> HOW TO COMPLETE THIS TASK
An identical copy of all the entries is the required result.

╭──

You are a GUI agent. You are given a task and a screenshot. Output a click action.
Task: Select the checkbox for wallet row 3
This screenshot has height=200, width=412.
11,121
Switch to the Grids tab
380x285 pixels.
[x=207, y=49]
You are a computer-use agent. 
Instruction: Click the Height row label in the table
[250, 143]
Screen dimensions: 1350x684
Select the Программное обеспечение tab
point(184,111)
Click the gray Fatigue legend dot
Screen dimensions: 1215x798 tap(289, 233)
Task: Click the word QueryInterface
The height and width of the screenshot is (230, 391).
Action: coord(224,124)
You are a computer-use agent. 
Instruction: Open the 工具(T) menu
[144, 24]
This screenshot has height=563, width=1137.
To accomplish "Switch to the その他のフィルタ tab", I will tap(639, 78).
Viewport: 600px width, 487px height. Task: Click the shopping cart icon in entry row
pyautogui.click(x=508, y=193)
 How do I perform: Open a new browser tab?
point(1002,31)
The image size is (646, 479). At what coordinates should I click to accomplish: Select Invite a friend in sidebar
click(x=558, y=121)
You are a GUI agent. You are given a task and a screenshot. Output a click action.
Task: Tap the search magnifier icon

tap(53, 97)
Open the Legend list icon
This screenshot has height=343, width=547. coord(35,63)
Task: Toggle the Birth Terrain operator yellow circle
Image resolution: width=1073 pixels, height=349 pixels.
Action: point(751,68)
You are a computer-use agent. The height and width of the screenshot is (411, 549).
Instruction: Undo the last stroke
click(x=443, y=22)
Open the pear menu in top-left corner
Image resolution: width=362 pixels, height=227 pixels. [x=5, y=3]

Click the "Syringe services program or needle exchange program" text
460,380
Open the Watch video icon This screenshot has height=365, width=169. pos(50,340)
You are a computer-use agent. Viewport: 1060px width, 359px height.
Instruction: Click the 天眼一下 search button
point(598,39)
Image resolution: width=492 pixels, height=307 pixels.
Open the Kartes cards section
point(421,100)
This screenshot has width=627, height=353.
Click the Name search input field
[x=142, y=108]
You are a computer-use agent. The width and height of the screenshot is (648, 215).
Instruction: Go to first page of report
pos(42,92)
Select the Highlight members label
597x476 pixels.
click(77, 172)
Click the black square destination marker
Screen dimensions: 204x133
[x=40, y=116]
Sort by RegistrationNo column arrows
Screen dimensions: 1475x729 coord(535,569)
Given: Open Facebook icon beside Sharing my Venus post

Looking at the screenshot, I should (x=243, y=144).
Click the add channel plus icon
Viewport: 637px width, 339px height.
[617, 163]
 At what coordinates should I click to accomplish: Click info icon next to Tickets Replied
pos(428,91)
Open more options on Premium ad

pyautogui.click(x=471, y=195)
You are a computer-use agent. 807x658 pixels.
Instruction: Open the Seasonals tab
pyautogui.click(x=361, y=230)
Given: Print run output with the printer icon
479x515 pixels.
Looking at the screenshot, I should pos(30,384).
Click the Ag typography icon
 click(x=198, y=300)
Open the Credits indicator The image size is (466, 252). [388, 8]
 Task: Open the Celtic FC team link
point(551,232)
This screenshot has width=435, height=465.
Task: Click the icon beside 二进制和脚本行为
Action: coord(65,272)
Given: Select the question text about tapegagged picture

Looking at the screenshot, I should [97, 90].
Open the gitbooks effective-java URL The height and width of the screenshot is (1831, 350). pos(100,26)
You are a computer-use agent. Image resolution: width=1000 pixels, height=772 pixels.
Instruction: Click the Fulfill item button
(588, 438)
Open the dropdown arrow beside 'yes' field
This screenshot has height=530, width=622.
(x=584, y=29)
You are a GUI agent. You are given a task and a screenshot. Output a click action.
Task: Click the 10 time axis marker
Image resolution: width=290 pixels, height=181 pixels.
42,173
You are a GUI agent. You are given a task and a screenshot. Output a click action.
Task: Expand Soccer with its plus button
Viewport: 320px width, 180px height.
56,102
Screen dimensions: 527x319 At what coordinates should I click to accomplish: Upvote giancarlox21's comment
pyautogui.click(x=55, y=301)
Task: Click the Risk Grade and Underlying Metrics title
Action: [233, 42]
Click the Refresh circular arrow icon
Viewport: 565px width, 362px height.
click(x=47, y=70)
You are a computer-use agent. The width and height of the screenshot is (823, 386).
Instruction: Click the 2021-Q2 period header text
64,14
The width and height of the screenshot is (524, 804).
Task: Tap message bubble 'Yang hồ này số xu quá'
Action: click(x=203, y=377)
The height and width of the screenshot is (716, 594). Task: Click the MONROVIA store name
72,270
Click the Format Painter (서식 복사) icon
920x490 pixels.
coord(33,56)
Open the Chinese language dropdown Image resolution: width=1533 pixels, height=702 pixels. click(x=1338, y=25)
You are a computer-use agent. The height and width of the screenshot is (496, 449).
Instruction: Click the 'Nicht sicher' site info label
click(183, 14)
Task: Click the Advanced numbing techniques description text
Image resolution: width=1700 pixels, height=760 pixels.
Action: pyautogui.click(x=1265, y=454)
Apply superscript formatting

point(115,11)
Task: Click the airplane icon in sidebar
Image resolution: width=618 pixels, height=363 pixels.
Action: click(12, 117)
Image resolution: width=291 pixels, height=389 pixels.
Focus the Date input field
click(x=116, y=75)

╰──

> PROBLEM SOLUTION
You are a GUI agent. You are given a task and a screenshot. Output a click action.
Task: Select the checkbox for wallet row 3
This screenshot has height=200, width=412.
11,121
Switch to the Grids tab
380x285 pixels.
[x=207, y=49]
You are a computer-use agent. 
Instruction: Click the Height row label in the table
[250, 143]
Screen dimensions: 1350x684
Select the Программное обеспечение tab
point(184,111)
Click the gray Fatigue legend dot
Screen dimensions: 1215x798 tap(289, 233)
Task: Click the word QueryInterface
The height and width of the screenshot is (230, 391).
Action: coord(224,124)
You are a computer-use agent. 
Instruction: Open the 工具(T) menu
[144, 24]
This screenshot has height=563, width=1137.
To accomplish "Switch to the その他のフィルタ tab", I will tap(639, 78).
Viewport: 600px width, 487px height. Task: Click the shopping cart icon in entry row
pyautogui.click(x=508, y=193)
 How do I perform: Open a new browser tab?
point(1002,31)
The image size is (646, 479). At what coordinates should I click to accomplish: Select Invite a friend in sidebar
click(x=558, y=121)
You are a GUI agent. You are given a task and a screenshot. Output a click action.
Task: Tap the search magnifier icon

tap(53, 97)
Open the Legend list icon
This screenshot has height=343, width=547. coord(35,63)
Task: Toggle the Birth Terrain operator yellow circle
Image resolution: width=1073 pixels, height=349 pixels.
Action: point(751,68)
You are a computer-use agent. The height and width of the screenshot is (411, 549).
Instruction: Undo the last stroke
click(x=443, y=22)
Open the pear menu in top-left corner
Image resolution: width=362 pixels, height=227 pixels. [x=5, y=3]

Click the "Syringe services program or needle exchange program" text
460,380
Open the Watch video icon This screenshot has height=365, width=169. pos(50,340)
You are a computer-use agent. Viewport: 1060px width, 359px height.
Instruction: Click the 天眼一下 search button
point(598,39)
Image resolution: width=492 pixels, height=307 pixels.
Open the Kartes cards section
point(421,100)
This screenshot has width=627, height=353.
Click the Name search input field
[x=142, y=108]
You are a computer-use agent. The width and height of the screenshot is (648, 215).
Instruction: Go to first page of report
pos(42,92)
Select the Highlight members label
597x476 pixels.
click(77, 172)
Click the black square destination marker
Screen dimensions: 204x133
[x=40, y=116]
Sort by RegistrationNo column arrows
Screen dimensions: 1475x729 coord(535,569)
Given: Open Facebook icon beside Sharing my Venus post

Looking at the screenshot, I should (x=243, y=144).
Click the add channel plus icon
Viewport: 637px width, 339px height.
[617, 163]
 At what coordinates should I click to accomplish: Click info icon next to Tickets Replied
pos(428,91)
Open more options on Premium ad

pyautogui.click(x=471, y=195)
You are a computer-use agent. 807x658 pixels.
Instruction: Open the Seasonals tab
pyautogui.click(x=361, y=230)
Given: Print run output with the printer icon
479x515 pixels.
Looking at the screenshot, I should pos(30,384).
Click the Ag typography icon
 click(x=198, y=300)
Open the Credits indicator The image size is (466, 252). [388, 8]
 Task: Open the Celtic FC team link
point(551,232)
This screenshot has width=435, height=465.
Task: Click the icon beside 二进制和脚本行为
Action: coord(65,272)
Given: Select the question text about tapegagged picture

Looking at the screenshot, I should [97, 90].
Open the gitbooks effective-java URL The height and width of the screenshot is (1831, 350). pos(100,26)
You are a computer-use agent. Image resolution: width=1000 pixels, height=772 pixels.
Instruction: Click the Fulfill item button
(588, 438)
Open the dropdown arrow beside 'yes' field
This screenshot has height=530, width=622.
(x=584, y=29)
You are a GUI agent. You are given a task and a screenshot. Output a click action.
Task: Click the 10 time axis marker
Image resolution: width=290 pixels, height=181 pixels.
42,173
You are a GUI agent. You are given a task and a screenshot. Output a click action.
Task: Expand Soccer with its plus button
Viewport: 320px width, 180px height.
56,102
Screen dimensions: 527x319 At what coordinates should I click to accomplish: Upvote giancarlox21's comment
pyautogui.click(x=55, y=301)
Task: Click the Risk Grade and Underlying Metrics title
Action: [233, 42]
Click the Refresh circular arrow icon
Viewport: 565px width, 362px height.
click(x=47, y=70)
You are a computer-use agent. The width and height of the screenshot is (823, 386).
Instruction: Click the 2021-Q2 period header text
64,14
The width and height of the screenshot is (524, 804).
Task: Tap message bubble 'Yang hồ này số xu quá'
Action: click(x=203, y=377)
The height and width of the screenshot is (716, 594). Task: Click the MONROVIA store name
72,270
Click the Format Painter (서식 복사) icon
920x490 pixels.
coord(33,56)
Open the Chinese language dropdown Image resolution: width=1533 pixels, height=702 pixels. click(x=1338, y=25)
You are a computer-use agent. The height and width of the screenshot is (496, 449).
Instruction: Click the 'Nicht sicher' site info label
click(183, 14)
Task: Click the Advanced numbing techniques description text
Image resolution: width=1700 pixels, height=760 pixels.
Action: pyautogui.click(x=1265, y=454)
Apply superscript formatting

point(115,11)
Task: Click the airplane icon in sidebar
Image resolution: width=618 pixels, height=363 pixels.
Action: click(12, 117)
Image resolution: width=291 pixels, height=389 pixels.
Focus the Date input field
click(x=116, y=75)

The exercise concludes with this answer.